What is interesting to me is that downgrading to XP appears to have got the most attention online. Personally, I think downgrading to XP is a definite backward step and here’s why I think Vista is better than XP:
1. Great collection of bundled software: Vista (especially the Home Premium version that the majority of people will come in to contact with) comes with a wide range of applications that are designed specifically to play nice with the operating system and are handy for the general consumer. Windows Media Centre. Windows Movie Maker 6. Windows DVD Maker. Photo Gallery. Instant search. Windows Sidebar.
I know that a lot of these are also available in XP or have 3rd party equivalents but don’t underestimate the power of bundled apps. After all, isn’t one of the key selling points of Apple’s OSX the powerful consumer-level apps that come standard with the computer?
2. It makes better use of hardware resources: I accept that Vista has a heftier hardware requirement than XP. However, XP needed more resources than Windows 2000, which in turn needed more than Windows ME and Windows 98. A decent level of graphics grunt is required and 2 gigabytes of RAM is something of a sweet spot. The extra hardware resources are worth it as Vista puts them to good use. The shiny Aero interface of Vista utilises the Graphics Processing Unit of the computer that would otherwise sit there doing not much of anything outside of gaming. Aero makes looking at the computer screen just that little bit easier on the eyes. Vista also makes good use of spare RAM capacity. It might look like it has a big memory footprint but what it is doing is storing more things in the quick access memory that it thinks might be needed, giving the user faster response times and jumping back to the hard drive less (it’s quicker to fetch from RAM than from disk).
3. Vista is more secure: it’s very hard to argue with this one. Vista is not perfect but UAC makes it a lot harder for the general user’s system to be compromised. The regular pop ups can get annoying at times and Vista runs the risk of inducing “pop up fatigue” where users just click “OK” automatically. However, once you have the system configured just the way you like it, the pop ups happen much less than you think. Other operating systems employ similar security measures, for example OSX and Linux. While I don’t have experience with OSX I do know that in Linux I’ve had to use the command “sudo” to temporarily elevate user privileges many times, almost to the stage where it becomes habit to add sudo to the start of every command line action.

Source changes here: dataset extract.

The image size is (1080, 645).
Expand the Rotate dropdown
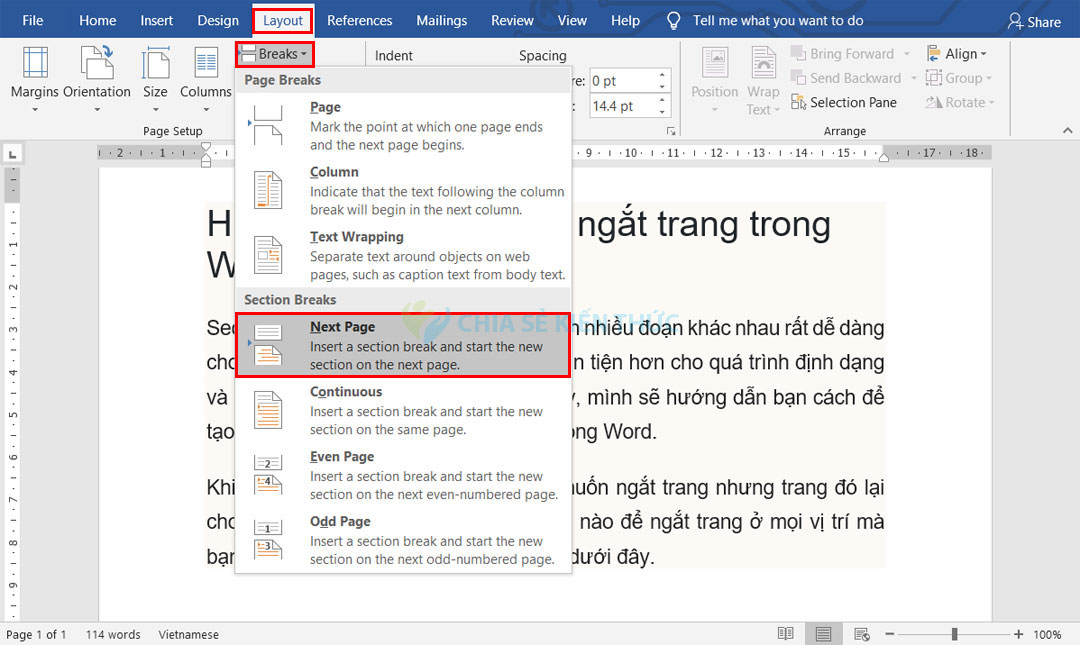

4. Vista has an improved user interface and other system tweaks: There are lots of little tweaks and improvements that make life easier in Vista. For example, when renaming files, Vista automatically highlights only the filename and not the file extension. Hit the TAB key when you’re finished and it jumps to the next file in the list and highlights the name, ready for renaming. Little touches like this go a long way. There are many more little Vista tips (for a great selection, visit The Supersite For Windows Vista page).
I accept that Vista isn’t perfect. Despite being more secure than XP out of the box, it still does have security problems. Some of the user interface changes can be confusing if you’re used to doing things in a certain way. Old hardware may never have Vista-ready drivers (especially if the hardware is obsolete or the manufacturer has gone out of business). There are some lingering concerns about the impact of the inbuilt Digital Rights Management, but that’s not a wall I’ve bumped up against yet.
I enjoy using Vista. I hate having to use XP on my work computer. Although I’m a fan of Vista, I don’t recommend it unconditionally. If you have XP installed on your current computer and it works just fine, I wouldn’t suggest upgrading. However, if you’re buying a new computer, I see no reason to stick with XP. Vista will work just fine.